Dienstag, 23. Februar 2016

Wer will denn "neue Väter"?

aus nzz.ch, 5.2.2016, 05:30 Uhr

Die Mühen der «neuen Väter»
Gängige Idealvorstellungen von Vaterschaft sind im Alltag wenig brauchbar. Dies sagt eine neue Studie. Während daheim die Ansprüche an die Männer steigen, sind sie noch immer meist die Haupternährer.

von Seraina Kobler

Über 88 Stunden pro Woche sind Väter direkt oder indirekt für Frau, Kind und Beruf im Einsatz. Dies haben Forscher der Universität Freiburg errechnet. Das Projekt Tarzan ist aus der 2015 durchgeführten Franz-Studie hervorgegangen. Für diese wurden 300 Familien befragt. Ein genaues Zeitprofil zu ermitteln, war eines der Kernanliegen der Erziehungswissenschafterin Margrit Stamm. Die Untersuchung zeigt: Väter übernehmen einen steigenden Betreuungsanteil und sind für den Grossteil des Familieneinkommens verantwortlich (siehe Grafik).
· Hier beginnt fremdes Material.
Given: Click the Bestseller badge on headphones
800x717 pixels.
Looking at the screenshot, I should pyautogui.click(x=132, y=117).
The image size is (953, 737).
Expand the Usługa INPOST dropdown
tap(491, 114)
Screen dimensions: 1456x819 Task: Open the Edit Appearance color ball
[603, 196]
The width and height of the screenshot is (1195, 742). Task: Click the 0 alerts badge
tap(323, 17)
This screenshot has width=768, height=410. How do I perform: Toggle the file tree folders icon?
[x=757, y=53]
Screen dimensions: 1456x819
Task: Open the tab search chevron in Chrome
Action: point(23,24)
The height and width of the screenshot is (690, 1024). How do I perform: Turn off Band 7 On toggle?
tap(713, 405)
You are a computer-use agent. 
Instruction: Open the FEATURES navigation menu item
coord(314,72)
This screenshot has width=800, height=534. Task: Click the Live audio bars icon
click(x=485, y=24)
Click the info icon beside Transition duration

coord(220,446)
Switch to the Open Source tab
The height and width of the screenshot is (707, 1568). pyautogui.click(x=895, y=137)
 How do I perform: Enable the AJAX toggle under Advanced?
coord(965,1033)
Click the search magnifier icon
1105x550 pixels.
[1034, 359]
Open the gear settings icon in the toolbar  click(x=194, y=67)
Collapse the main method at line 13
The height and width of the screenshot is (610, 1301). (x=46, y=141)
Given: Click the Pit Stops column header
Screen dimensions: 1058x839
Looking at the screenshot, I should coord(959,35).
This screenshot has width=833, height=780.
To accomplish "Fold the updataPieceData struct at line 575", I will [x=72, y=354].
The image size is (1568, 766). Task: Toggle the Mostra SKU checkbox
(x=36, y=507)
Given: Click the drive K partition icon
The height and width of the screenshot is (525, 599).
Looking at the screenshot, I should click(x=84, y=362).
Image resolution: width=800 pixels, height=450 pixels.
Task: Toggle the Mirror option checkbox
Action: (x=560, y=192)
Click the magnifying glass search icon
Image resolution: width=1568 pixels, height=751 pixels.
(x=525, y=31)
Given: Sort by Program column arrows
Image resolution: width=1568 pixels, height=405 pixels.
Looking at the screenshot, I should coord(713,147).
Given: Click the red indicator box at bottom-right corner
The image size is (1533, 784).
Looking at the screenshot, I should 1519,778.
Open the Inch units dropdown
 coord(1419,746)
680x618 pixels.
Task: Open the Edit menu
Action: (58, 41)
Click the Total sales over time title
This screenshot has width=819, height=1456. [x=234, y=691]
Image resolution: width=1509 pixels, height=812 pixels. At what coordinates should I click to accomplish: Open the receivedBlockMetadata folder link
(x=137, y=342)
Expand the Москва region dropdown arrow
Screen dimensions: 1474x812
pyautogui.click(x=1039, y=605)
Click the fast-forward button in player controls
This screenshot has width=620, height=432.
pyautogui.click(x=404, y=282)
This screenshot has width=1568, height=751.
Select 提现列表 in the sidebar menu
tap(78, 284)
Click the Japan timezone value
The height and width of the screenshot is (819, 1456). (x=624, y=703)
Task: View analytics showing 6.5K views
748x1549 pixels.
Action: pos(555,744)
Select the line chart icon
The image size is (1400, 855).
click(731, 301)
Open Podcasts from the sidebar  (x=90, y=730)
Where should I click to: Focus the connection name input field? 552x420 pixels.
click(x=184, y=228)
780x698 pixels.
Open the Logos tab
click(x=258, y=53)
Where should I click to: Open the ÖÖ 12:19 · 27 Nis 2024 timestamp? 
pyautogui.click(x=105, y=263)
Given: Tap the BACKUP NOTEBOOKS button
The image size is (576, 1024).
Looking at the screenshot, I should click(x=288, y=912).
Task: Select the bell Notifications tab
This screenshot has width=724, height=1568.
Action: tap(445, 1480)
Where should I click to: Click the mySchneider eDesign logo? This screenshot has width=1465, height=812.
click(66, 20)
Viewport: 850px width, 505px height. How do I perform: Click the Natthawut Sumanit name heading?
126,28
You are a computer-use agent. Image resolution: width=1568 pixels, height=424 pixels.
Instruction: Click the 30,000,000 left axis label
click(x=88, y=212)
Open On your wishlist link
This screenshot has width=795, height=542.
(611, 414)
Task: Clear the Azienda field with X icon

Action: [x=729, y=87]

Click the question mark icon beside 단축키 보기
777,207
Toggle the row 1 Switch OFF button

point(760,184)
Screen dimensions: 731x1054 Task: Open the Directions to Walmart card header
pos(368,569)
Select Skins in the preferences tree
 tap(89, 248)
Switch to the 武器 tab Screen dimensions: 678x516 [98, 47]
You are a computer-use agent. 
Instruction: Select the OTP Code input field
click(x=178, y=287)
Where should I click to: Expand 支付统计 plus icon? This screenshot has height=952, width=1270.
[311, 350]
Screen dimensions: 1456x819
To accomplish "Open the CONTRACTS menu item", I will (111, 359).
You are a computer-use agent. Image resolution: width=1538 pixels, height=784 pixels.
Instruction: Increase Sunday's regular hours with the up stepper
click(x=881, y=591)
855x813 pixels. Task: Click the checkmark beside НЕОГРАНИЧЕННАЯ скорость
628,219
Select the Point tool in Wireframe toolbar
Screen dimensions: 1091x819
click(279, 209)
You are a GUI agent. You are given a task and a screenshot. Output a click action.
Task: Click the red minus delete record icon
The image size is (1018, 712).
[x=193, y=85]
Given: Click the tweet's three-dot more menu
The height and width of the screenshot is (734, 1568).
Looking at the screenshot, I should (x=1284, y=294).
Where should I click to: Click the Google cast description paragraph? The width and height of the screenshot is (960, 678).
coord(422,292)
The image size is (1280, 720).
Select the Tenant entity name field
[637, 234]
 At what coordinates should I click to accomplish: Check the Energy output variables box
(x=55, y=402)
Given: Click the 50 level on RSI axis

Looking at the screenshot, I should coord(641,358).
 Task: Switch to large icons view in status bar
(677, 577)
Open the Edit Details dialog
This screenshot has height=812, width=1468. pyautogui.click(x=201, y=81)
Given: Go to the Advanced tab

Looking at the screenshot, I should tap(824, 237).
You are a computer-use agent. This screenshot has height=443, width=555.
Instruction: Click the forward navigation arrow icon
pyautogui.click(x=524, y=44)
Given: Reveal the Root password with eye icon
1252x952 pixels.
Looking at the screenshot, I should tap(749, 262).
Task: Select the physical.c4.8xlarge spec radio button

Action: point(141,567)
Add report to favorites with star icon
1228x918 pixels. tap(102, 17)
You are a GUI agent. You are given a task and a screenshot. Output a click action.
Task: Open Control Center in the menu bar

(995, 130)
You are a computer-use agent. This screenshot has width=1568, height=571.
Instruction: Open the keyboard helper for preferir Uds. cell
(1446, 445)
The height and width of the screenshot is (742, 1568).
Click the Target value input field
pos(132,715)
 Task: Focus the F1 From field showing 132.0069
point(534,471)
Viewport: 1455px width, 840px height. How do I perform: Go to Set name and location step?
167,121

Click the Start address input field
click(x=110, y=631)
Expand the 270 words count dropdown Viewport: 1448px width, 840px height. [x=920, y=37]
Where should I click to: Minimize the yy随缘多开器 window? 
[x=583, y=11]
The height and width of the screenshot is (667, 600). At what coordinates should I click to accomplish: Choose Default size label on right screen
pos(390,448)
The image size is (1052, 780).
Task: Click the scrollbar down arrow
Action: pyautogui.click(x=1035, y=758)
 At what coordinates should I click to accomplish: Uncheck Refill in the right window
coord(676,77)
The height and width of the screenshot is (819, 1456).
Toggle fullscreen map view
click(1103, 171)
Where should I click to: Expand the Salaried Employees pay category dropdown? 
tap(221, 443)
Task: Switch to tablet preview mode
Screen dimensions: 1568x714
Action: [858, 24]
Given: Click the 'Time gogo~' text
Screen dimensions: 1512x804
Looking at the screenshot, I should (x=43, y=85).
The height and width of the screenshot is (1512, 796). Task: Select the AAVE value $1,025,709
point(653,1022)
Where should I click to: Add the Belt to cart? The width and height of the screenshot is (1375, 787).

Standen in den letzten Jahren mehrheitlich Mutter und Kind im öffentlichen und wissenschaftlichen Interesse, fristeten die Väter ein Schattendasein. Zu Unrecht. Die Gesellschaft habe sich «in eine Sackgasse manövriert», heisst es in der Studie. In vielerlei Hinsicht gälten Väter heute als ungenügend. Mit dem Aufkommen der Frauenbewegung in den 1970er und 1980er Jahren sei die Rolle des Mannes unter Druck geraten. Der Bedarf nach weiblichen Arbeitskräften und die gesellschaftliche Liberalisierung forderten neue Männer, neue Väter. Darüber, was dies konkret bedeute, herrsche kein Konsens – noch nicht.

Um der Antwort ein Stück näherzukommen, brauche es neue Konzepte von Vaterschaft und die wissenschaftliche Entzauberung einiger Mythen, sagt Stamm. Als eines der Hauptprobleme in der gegenwärtigen Diskussion ortet die Studie den Umstand, dass engagierte Vaterschaft am traditionellen Bild der allzeit verfügbaren Mutter gemessen wird. So würden andere Leistungen wie die Bereitstellung der ökonomischen Ressourcen und die Versorgung materieller Bedürfnisse ausgeblendet.

Wie die moderne Mutter soll auch der heutige Vater alles können: Karriere machen, Kinder betreuen und das Klo putzen. Mit der realen Arbeitswelt seien diese Idealbilder wenig kompatibel, zu diesem Schluss kommt die Studie. Ja, sie wirkten gar verunsichernd bei der Suche nach einer zeitgemässen Definition der Vaterrolle. Mehr Präsenz sei zum Beispiel nicht immer besser für die Entwicklung der Kinder. Dies zeigen neue Forschungsergebnisse. Vaterschaft umfasse auch andere wichtige, nicht direkt sichtbare Aktivitäten. In puncto Präsenz sei die Qualität der Fürsorge bei Anwesenheit wichtiger als die Menge an gemeinsam verbrachter Zeit.

Auch ist die Mutter nicht von Natur aus die bessere Erzieherin. Dennoch wird ein glorifiziertes Bild der Mutterschaft gepflegt, gerade von Männern. Wissenschaftlich sei dieses aber längst widerlegt. Kinder könnten zu mehreren Personen stabile Bindungen aufbauen.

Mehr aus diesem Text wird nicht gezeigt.